**Assignment:** Exactly the lines from the beginning of the material to the line with "The image size is (1161, 701)." are to be repeated, both ends included.

**Record excerpts:**

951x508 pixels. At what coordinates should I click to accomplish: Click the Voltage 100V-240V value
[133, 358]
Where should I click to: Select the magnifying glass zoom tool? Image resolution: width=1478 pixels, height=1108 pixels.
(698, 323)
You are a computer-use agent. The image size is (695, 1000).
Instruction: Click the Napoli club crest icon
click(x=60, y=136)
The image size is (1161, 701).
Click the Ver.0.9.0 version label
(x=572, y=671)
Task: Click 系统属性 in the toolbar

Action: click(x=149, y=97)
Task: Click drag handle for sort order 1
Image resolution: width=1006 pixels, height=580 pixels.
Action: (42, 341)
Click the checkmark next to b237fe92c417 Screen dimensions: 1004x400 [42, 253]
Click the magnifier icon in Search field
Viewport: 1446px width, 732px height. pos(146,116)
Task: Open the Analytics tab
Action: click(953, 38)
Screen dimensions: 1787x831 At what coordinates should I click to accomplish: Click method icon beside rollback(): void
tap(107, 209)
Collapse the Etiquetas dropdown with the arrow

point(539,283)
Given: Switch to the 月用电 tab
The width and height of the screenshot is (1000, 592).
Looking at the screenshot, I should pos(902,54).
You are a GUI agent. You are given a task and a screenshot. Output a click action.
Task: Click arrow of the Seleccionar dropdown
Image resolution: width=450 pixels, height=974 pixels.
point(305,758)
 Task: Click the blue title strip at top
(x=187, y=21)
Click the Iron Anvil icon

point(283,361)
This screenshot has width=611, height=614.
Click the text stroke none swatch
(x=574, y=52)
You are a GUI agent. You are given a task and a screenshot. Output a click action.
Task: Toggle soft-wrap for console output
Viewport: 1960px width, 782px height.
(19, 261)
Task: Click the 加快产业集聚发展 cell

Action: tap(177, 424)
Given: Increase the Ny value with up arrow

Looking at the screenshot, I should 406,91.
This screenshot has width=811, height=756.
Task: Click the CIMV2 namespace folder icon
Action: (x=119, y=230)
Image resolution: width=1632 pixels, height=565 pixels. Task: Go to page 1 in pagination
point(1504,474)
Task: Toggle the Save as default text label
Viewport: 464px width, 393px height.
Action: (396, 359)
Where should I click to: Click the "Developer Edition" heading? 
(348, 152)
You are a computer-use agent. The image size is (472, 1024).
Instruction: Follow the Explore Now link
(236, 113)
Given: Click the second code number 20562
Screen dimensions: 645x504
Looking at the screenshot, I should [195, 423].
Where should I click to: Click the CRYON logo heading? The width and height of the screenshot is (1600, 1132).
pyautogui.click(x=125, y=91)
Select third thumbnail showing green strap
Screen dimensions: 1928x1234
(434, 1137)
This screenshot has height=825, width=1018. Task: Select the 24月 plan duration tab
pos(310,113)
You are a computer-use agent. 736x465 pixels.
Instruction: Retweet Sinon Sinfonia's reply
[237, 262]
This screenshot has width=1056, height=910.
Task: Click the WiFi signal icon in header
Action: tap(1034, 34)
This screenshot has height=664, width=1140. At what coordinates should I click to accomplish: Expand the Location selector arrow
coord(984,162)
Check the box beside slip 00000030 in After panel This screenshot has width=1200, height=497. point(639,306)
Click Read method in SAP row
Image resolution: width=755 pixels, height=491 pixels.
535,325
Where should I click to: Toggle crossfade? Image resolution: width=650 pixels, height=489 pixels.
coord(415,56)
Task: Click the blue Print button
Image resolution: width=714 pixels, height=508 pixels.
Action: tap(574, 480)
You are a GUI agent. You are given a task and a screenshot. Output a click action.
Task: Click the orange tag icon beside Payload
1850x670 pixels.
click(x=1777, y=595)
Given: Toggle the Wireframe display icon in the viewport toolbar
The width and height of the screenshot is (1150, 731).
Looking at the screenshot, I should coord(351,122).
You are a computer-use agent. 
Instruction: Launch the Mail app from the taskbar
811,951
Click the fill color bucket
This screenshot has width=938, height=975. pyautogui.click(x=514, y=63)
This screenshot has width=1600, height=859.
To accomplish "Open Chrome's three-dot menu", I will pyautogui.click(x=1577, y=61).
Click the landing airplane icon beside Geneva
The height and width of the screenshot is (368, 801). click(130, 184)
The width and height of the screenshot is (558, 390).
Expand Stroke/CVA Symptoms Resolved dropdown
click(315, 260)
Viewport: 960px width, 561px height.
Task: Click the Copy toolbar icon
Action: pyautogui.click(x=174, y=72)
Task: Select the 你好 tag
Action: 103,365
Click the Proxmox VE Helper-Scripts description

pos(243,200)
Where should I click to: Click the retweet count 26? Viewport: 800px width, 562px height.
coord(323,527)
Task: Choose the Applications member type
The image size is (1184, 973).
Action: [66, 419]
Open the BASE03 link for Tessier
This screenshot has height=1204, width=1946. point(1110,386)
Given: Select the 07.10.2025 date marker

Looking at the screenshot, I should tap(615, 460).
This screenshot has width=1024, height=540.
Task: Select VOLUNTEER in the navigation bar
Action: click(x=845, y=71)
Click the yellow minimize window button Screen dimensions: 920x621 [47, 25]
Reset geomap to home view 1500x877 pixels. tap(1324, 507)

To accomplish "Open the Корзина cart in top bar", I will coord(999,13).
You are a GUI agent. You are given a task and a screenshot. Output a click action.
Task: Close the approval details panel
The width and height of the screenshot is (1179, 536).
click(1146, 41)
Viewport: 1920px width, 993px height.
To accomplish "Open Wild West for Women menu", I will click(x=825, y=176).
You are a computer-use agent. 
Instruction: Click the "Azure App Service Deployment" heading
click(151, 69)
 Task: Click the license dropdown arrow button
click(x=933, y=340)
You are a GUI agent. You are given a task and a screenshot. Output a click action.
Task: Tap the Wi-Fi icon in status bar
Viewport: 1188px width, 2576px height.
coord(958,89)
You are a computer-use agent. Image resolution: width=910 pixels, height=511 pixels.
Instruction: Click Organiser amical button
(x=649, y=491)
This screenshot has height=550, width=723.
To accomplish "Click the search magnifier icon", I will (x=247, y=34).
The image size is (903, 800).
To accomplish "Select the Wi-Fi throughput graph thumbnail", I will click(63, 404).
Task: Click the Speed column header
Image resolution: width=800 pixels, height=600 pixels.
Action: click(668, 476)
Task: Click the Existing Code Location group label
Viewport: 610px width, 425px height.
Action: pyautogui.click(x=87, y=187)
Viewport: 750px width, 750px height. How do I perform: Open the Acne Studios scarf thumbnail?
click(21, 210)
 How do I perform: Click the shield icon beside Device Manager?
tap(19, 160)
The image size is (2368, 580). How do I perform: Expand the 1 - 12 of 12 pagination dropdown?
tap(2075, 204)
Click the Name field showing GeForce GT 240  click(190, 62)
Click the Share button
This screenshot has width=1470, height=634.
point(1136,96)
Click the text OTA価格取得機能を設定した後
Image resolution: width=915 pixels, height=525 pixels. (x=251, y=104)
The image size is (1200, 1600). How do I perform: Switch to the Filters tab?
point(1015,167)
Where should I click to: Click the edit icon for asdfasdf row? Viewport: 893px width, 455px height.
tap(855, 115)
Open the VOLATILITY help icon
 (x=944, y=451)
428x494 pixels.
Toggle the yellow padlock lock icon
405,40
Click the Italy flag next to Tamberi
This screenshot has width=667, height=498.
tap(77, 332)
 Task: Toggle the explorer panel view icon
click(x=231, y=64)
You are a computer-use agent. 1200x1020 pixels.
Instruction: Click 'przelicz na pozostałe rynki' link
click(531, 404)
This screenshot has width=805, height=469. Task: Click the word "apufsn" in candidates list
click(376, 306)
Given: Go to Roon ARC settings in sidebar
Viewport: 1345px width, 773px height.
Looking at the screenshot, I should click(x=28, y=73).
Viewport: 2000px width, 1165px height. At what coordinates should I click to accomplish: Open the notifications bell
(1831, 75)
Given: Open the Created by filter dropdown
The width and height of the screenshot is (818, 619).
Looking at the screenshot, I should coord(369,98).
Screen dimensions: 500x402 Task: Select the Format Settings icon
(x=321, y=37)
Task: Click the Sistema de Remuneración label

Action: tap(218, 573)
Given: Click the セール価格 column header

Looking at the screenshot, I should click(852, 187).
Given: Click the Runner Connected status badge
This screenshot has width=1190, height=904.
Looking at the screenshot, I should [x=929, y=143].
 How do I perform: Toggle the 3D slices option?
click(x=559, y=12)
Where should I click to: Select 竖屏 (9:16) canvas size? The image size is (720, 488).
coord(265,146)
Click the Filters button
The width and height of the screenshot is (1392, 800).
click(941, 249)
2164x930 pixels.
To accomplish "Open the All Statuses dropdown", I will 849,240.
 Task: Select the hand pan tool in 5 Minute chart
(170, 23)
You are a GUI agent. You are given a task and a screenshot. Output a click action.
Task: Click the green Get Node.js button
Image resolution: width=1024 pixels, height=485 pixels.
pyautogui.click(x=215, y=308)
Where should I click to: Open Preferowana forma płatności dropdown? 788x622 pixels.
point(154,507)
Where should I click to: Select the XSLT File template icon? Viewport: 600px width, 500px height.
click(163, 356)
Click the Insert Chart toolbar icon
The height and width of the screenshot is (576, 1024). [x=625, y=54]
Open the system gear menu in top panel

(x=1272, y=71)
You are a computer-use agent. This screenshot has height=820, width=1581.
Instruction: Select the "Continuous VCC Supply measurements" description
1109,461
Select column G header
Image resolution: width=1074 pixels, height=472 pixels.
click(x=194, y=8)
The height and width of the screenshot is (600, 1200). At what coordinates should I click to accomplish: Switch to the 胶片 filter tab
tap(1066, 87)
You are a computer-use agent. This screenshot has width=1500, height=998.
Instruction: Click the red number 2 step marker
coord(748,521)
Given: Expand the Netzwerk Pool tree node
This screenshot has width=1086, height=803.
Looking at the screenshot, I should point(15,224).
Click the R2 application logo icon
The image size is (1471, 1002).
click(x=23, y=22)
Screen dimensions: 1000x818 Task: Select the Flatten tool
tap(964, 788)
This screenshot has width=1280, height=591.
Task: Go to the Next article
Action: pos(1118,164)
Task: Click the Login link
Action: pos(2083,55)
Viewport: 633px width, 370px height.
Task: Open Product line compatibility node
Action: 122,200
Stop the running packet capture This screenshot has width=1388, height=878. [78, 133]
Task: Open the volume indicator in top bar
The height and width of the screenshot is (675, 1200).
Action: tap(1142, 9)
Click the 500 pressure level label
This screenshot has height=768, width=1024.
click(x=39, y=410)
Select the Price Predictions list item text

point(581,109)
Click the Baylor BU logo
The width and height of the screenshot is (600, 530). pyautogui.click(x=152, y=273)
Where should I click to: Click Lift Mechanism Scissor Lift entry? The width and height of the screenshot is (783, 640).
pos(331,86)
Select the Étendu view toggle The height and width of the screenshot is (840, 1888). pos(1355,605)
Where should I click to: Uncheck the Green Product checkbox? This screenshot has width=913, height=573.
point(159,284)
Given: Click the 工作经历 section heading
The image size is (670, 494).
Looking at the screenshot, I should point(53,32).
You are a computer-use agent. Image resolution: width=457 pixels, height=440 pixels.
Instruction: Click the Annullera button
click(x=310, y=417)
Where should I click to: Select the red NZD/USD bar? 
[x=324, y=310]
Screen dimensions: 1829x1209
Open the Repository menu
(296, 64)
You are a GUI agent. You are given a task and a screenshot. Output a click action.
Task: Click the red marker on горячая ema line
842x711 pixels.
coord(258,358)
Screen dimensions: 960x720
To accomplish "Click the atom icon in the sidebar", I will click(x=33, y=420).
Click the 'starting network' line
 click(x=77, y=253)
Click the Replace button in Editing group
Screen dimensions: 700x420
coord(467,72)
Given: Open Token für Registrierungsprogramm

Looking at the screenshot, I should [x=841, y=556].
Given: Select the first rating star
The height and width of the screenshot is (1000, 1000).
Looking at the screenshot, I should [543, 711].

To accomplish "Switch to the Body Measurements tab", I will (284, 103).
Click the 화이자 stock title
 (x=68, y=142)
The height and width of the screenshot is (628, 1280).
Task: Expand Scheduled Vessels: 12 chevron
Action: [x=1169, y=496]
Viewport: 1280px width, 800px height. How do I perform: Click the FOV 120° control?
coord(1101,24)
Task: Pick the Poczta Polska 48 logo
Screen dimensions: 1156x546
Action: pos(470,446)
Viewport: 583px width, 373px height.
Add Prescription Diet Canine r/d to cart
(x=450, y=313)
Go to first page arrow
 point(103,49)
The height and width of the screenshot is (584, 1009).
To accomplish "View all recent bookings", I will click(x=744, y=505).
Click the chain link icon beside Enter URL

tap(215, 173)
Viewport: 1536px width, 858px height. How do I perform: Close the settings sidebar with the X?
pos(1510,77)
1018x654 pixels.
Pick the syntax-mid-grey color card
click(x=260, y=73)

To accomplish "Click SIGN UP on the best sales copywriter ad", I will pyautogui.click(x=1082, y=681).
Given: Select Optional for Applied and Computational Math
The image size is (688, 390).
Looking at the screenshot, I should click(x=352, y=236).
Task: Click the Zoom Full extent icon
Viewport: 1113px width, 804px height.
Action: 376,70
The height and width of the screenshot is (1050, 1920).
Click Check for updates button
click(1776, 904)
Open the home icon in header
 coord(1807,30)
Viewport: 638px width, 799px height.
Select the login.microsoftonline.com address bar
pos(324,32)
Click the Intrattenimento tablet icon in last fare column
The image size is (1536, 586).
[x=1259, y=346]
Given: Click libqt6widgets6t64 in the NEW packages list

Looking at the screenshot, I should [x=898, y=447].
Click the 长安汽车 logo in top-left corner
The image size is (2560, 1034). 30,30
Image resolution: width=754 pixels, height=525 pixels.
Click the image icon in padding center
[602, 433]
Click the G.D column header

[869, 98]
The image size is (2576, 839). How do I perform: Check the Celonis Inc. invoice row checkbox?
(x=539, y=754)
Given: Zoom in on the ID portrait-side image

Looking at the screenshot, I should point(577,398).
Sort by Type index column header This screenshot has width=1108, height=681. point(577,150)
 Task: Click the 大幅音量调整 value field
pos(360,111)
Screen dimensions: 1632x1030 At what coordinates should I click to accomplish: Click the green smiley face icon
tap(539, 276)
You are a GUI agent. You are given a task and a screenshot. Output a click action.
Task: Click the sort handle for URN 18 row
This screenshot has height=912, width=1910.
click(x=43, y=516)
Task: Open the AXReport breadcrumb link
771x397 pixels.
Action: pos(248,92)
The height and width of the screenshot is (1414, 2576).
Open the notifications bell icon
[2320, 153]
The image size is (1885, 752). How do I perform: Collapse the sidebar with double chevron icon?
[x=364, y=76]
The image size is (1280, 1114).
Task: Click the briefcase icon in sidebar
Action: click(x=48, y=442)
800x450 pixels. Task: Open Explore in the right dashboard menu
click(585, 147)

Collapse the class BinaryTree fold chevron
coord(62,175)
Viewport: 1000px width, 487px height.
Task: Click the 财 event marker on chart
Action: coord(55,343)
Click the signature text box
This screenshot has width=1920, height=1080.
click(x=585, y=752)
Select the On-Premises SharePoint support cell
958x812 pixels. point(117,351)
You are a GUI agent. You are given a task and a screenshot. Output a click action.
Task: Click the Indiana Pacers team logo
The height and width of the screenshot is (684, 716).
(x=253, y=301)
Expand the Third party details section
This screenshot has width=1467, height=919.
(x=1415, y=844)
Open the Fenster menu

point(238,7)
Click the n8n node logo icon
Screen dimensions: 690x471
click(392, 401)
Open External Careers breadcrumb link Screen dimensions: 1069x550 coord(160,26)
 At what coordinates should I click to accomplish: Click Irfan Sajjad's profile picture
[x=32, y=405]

**Expected output:**
951x508 pixels. At what coordinates should I click to accomplish: Click the Voltage 100V-240V value
[133, 358]
Where should I click to: Select the magnifying glass zoom tool? Image resolution: width=1478 pixels, height=1108 pixels.
(698, 323)
You are a computer-use agent. The image size is (695, 1000).
Instruction: Click the Napoli club crest icon
click(x=60, y=136)
The image size is (1161, 701).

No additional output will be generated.